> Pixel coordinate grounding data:
- Opening Delimiter -

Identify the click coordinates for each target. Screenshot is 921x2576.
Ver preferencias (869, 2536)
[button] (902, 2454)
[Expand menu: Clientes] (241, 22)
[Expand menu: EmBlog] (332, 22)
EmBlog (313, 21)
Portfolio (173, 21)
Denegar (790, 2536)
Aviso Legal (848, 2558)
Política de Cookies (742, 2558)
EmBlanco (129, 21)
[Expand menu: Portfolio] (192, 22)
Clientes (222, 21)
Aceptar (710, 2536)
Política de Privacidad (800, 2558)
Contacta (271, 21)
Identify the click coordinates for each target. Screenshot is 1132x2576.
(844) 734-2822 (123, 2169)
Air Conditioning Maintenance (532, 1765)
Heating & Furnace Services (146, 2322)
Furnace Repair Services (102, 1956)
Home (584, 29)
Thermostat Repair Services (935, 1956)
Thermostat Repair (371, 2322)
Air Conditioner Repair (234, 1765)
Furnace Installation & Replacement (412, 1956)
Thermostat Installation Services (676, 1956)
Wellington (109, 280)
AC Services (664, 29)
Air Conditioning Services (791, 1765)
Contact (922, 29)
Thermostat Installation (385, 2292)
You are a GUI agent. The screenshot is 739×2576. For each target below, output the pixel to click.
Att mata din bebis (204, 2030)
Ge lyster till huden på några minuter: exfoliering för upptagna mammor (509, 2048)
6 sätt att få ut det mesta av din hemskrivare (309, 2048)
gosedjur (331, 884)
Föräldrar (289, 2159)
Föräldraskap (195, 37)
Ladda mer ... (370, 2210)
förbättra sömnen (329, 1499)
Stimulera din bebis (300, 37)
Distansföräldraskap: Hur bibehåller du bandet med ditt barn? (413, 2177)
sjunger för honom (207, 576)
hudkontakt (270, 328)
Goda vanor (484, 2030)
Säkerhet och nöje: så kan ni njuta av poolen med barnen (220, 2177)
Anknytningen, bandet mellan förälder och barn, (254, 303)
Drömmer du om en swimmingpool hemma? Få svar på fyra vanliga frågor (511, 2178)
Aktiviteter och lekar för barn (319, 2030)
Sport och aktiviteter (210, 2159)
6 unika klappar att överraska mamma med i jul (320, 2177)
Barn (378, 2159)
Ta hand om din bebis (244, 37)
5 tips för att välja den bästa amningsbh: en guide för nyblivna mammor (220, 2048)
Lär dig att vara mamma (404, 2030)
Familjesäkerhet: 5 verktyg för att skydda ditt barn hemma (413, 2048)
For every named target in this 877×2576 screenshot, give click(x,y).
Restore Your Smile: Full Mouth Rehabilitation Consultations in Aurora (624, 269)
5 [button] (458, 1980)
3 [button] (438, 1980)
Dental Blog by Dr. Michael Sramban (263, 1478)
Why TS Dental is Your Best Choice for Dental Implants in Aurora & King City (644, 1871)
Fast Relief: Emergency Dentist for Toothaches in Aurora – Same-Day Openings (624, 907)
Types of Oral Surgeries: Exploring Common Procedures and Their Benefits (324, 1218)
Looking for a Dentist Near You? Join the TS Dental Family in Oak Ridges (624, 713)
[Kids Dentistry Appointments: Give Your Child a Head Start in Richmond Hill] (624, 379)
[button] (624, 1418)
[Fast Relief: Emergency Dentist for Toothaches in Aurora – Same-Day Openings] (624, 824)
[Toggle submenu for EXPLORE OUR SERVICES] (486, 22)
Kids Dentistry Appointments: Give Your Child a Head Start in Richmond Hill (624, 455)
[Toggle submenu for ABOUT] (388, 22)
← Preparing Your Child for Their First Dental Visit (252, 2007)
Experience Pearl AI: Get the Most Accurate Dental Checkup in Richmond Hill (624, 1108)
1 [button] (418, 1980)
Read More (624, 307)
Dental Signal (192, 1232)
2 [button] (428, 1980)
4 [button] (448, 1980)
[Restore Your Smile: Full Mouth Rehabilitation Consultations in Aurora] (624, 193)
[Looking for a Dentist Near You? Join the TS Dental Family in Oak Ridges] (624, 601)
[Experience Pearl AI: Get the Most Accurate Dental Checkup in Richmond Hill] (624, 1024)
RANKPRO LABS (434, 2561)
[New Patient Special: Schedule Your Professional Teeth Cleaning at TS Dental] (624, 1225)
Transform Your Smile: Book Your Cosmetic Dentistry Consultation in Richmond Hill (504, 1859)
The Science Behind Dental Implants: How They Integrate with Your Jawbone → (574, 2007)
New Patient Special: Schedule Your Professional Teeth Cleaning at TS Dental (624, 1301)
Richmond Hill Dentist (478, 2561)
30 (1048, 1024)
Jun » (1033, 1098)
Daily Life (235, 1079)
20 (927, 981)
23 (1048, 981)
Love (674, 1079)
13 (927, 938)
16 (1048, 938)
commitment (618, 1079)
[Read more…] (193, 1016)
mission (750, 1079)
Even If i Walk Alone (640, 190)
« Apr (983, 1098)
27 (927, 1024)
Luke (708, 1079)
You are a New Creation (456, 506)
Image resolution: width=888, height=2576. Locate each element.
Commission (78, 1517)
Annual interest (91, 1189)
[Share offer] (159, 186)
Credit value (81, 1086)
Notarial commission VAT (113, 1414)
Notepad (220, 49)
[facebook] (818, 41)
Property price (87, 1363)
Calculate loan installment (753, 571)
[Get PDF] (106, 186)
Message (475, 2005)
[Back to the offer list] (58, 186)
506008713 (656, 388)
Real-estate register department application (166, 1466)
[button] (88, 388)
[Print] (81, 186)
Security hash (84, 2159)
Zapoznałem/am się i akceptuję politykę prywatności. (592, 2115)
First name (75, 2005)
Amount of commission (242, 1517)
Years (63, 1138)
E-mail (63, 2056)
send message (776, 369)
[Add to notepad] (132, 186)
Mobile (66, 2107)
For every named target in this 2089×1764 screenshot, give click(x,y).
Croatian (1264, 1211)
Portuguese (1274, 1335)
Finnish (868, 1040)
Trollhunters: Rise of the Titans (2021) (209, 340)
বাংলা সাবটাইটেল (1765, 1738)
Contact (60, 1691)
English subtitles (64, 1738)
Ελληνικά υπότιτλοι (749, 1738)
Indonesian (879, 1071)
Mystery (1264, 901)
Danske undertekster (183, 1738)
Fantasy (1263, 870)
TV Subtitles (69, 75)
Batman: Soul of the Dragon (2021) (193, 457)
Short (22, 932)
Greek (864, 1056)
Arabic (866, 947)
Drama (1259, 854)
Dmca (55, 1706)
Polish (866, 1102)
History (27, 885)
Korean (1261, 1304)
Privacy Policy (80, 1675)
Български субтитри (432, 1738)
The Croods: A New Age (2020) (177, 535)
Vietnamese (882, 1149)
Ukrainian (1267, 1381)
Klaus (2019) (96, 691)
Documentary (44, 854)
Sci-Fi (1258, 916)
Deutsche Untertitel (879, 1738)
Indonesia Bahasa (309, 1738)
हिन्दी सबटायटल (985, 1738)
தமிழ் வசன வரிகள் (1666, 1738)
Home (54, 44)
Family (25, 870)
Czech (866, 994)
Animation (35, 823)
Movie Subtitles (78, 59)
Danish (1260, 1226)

- Closing Delimiter -

> TASK TO CARRY OUT: Copy out the lines above exactly, beginning at the one that contains "506008713 (656, 388)" and ending at the one that contains "First name (75, 2005)".

> ANSWER TO THE PROBLEM:
506008713 (656, 388)
Real-estate register department application (166, 1466)
[button] (88, 388)
[Print] (81, 186)
Security hash (84, 2159)
Zapoznałem/am się i akceptuję politykę prywatności. (592, 2115)
First name (75, 2005)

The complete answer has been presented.